▶ [Passage provided]
»»

The specification of leaf identity during shoot development

A single plant produces several different types of leaves or leaf-like organs during its life span. This phenomenon, which is termed heteroblasty, is an invariant feature of shoot development but is also regulated by environmental factors that affect the physiology of the plant. Invariant patterns of heteroblastic development reflect global changes in the developmental status of the shoot, such as the progression from embryogenesis through juvenile and adult phases of vegetative development, culminating in the production of reproductive structures. Genes that regulate these phase-specific aspects of leaf identity have been identified by mutational analysis in both maize and Arabidopsis. These mutations have revealed that leaf production is regulated independently of leaf identity, implying that the identity of a leaf at a particular position on the shoot may depend on when the leaf was initiated in relation to a temporal program of shoot development.

Venation pattern formation in Arabidopsis thaliana vegetative leaves

Branching net-like structures are a trait common to most multicellular organisms. However, our knowledge is still poor when it comes to the genetic operations at work in pattern formation of complex network structures such as the vasculature of plants and animals. In order to initiate a causal analysis of venation pattern formation in dicotyledonous plant leaves, we have first studied its developmental profile in vegetative leaves of a wild-type strain of the model organism Arabidopsis thaliana. As landmarks of the complexity of the venation pattern, we have defined three main developmental parameters, which have been quantitatively followed in time: the ratios of (a) the length and (b) the number of branchpoints of the vein network with the surface of the lamina, which decrease in parallel as the leaf grows, only small differences existing between successive leaves, and (c) the number of hydathodes per leaf, which increases both during leaf expansion and from juvenile to adult rosette leaves. We next searched for natural variations in the first vegetative leaves of 266 ecotypes, finding only 2 which showed a venation pattern unequivocally different from that of the rest, Ba-1 and Ei-5, the latter displaying an extremely simple pattern that we have called Hemivenata. This phenotype, which is inherited as a monogenic recessive trait, is visible both in leaves and in cotyledons and seems to arise from a perturbation in an early acting patterning mechanism. Finally, we have screened for mutants with abnormal venation pattern but normally shaped leaves, concluding that such a phenotype is rare, since only one recessive mutation was obtained, extrahydathodes, characterized by the presence of an increased number of hydathodes per leaf.

««

▶ [Information given]
»»

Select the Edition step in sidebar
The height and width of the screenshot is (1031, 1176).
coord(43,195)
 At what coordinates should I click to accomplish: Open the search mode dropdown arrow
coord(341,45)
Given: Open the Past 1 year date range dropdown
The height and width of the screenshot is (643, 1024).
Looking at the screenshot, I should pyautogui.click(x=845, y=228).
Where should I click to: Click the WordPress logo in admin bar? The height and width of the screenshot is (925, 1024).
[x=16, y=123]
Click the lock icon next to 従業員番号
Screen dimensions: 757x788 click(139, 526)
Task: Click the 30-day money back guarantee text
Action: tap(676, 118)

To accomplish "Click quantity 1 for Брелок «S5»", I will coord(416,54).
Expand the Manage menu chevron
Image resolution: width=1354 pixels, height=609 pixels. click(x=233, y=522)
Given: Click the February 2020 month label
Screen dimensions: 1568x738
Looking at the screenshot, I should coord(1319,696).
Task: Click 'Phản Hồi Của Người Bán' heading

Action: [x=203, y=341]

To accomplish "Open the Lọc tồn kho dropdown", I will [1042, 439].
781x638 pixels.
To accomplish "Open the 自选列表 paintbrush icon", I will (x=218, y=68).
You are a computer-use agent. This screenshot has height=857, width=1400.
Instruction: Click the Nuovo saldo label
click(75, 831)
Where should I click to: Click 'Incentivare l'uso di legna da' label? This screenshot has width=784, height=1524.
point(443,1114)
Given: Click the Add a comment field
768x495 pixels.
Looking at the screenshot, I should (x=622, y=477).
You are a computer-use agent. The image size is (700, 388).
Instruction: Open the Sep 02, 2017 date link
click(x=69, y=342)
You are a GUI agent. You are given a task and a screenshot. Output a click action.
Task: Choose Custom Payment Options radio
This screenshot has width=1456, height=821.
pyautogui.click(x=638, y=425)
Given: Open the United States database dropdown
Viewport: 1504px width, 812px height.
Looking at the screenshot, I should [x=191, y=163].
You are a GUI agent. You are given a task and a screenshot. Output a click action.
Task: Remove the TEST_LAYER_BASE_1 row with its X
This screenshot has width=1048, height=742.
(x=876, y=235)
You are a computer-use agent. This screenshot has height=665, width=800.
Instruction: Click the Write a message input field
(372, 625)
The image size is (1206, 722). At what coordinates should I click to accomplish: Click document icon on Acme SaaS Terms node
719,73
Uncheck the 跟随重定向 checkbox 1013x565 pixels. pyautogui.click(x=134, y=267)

««

▶ [What you will do]
[1] In the plant leaf passage, which ecotype displays the extremely simple venation pattern called Hemivenata?
[2] Extend the plant leaf passage from the point where it stops.
The data here have no connection to the plant leaf passage.

▶ [Expected responses]
[1] Ei-5

[2]
Cellular differentiation in the leaf

The past year has seen significant advances in our understanding of the mechanisms that regulate cellular differentiation in the leaf. It has been suggested that a common developmental pathway involving MYB-like transcription factors is responsible for distinguishing between cellular identities in the epidermis and that nuclear-cytoplasmic partitioning of the GLABRA2 homeodomain protein plays a role in determining trichome cell fate. With respect to the differentiation of subepidermal cell types, molecular links have been made between auxin physiology and vascular development, and between plastid function and photosynthetic cell type development.

The formation of leaves

The past year has seen major advances in our understanding of the mechanisms through which leaf pattern is elaborated. It has been suggested that developmental subcompartments are delimited within the leaf and that homeobox genes are involved in specifying these domains in compound leaves. Importantly, peptide signaling has emerged as a novel component of leaf developmental pathways.